Pick out the lines in the listing below that contain the word "computer" and copy them.

▼▼▼

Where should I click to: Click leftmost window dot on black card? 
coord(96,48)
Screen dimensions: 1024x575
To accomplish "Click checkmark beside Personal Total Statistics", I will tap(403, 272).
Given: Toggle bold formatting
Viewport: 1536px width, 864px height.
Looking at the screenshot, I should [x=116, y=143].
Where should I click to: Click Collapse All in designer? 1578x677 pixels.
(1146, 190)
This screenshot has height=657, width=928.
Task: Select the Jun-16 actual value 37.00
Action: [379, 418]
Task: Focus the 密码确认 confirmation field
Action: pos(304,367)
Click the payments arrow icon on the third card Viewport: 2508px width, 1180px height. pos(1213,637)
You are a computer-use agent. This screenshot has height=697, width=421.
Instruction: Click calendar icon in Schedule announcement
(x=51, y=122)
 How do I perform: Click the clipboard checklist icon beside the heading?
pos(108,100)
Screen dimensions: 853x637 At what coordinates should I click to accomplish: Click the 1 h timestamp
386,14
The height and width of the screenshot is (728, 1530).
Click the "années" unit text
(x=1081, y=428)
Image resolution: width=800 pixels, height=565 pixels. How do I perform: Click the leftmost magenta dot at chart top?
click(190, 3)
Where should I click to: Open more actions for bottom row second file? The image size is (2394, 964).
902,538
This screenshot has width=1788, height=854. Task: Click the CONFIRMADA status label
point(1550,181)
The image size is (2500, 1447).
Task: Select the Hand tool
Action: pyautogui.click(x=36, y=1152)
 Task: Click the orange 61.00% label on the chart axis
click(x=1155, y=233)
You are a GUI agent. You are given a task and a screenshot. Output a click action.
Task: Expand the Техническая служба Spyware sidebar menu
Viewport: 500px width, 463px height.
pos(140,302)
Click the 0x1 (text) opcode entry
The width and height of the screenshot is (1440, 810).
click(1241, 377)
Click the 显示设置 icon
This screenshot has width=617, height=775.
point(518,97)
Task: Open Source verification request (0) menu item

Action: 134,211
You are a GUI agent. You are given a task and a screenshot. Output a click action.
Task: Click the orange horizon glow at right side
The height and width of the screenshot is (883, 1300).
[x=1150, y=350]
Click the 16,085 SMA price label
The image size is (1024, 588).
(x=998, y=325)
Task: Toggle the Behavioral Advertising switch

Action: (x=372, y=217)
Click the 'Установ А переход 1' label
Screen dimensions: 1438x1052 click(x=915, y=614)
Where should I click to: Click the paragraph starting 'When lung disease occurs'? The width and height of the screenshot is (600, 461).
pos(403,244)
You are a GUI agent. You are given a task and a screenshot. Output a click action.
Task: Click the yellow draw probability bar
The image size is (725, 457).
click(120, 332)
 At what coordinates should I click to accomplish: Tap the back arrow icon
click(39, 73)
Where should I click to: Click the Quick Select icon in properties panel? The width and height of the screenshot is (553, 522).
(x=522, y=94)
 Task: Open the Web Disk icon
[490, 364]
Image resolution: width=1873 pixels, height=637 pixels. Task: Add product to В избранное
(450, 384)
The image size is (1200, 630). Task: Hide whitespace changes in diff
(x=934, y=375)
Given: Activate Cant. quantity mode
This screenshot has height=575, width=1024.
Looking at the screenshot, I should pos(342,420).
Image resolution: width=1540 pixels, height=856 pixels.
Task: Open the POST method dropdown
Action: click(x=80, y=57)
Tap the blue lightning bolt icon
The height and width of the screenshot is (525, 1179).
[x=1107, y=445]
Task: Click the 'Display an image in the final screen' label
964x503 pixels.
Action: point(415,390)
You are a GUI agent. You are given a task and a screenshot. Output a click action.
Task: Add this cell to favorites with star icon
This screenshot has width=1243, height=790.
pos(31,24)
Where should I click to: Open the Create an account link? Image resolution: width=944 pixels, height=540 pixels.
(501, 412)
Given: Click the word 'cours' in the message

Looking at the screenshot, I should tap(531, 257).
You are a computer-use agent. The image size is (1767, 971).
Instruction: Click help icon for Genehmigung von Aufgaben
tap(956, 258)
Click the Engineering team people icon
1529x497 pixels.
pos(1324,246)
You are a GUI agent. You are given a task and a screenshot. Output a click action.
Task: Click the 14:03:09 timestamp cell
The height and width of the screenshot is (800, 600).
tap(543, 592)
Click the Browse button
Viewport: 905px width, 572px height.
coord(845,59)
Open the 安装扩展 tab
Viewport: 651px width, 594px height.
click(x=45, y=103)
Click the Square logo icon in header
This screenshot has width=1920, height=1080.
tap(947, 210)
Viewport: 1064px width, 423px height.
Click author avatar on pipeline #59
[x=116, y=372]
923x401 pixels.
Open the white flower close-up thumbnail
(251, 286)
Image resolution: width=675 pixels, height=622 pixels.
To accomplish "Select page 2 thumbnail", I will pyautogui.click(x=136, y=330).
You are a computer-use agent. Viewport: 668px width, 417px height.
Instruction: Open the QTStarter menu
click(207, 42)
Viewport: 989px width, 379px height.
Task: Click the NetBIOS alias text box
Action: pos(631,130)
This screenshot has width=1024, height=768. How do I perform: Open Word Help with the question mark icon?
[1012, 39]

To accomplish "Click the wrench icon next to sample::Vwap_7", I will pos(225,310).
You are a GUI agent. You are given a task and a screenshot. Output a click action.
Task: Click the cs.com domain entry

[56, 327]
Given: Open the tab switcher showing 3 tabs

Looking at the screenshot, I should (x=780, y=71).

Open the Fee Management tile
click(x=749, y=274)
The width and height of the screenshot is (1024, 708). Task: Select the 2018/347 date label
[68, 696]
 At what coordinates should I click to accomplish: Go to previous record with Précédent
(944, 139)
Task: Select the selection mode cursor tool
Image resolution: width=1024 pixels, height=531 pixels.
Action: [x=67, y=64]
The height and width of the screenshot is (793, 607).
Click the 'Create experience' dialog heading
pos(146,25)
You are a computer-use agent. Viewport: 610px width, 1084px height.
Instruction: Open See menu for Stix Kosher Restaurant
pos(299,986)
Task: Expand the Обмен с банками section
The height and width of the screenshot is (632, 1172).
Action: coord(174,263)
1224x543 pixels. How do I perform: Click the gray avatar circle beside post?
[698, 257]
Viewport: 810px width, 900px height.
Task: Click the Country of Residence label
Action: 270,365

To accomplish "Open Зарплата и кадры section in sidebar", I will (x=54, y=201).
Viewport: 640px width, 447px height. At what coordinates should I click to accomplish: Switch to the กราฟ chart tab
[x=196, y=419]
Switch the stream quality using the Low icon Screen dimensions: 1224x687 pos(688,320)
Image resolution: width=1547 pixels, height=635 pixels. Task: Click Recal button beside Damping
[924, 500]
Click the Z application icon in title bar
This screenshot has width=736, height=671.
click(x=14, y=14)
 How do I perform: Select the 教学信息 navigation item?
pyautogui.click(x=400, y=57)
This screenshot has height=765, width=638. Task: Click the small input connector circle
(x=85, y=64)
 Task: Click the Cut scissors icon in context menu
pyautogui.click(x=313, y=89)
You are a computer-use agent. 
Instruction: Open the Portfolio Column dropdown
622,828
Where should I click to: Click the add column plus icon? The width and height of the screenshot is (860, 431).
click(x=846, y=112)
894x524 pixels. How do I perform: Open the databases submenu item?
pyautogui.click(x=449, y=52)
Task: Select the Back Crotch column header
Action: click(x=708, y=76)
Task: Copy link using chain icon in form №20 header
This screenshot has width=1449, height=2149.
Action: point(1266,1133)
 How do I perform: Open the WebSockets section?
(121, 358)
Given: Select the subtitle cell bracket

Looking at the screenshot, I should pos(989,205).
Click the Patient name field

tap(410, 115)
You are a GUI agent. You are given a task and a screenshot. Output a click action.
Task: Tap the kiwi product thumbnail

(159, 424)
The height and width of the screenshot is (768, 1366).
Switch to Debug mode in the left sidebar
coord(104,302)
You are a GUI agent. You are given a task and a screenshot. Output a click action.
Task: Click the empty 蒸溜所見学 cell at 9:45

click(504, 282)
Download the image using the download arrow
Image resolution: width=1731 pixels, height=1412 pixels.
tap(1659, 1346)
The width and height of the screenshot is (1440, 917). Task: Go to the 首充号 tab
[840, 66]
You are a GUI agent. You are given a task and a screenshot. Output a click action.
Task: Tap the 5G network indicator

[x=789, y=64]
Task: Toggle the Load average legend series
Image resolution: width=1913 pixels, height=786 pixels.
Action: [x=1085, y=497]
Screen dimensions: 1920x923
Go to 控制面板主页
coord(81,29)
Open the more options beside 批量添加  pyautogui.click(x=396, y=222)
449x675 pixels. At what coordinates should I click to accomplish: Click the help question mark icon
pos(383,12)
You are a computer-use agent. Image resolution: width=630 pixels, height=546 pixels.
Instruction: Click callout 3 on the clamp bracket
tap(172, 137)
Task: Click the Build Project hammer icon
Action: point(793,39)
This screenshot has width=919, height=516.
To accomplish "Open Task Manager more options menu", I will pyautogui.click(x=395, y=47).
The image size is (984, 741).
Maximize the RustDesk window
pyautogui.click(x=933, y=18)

▲▲▲

Result of the exercise
You are a computer-use agent. This screenshot has height=697, width=421.
You are a computer-use agent. The image size is (1767, 971).
You are a computer-use agent. Viewport: 668px width, 417px height.
You are a computer-use agent. Viewport: 610px width, 1084px height.
You are a computer-use agent. 
You are a computer-use agent. Image resolution: width=630 pixels, height=546 pixels.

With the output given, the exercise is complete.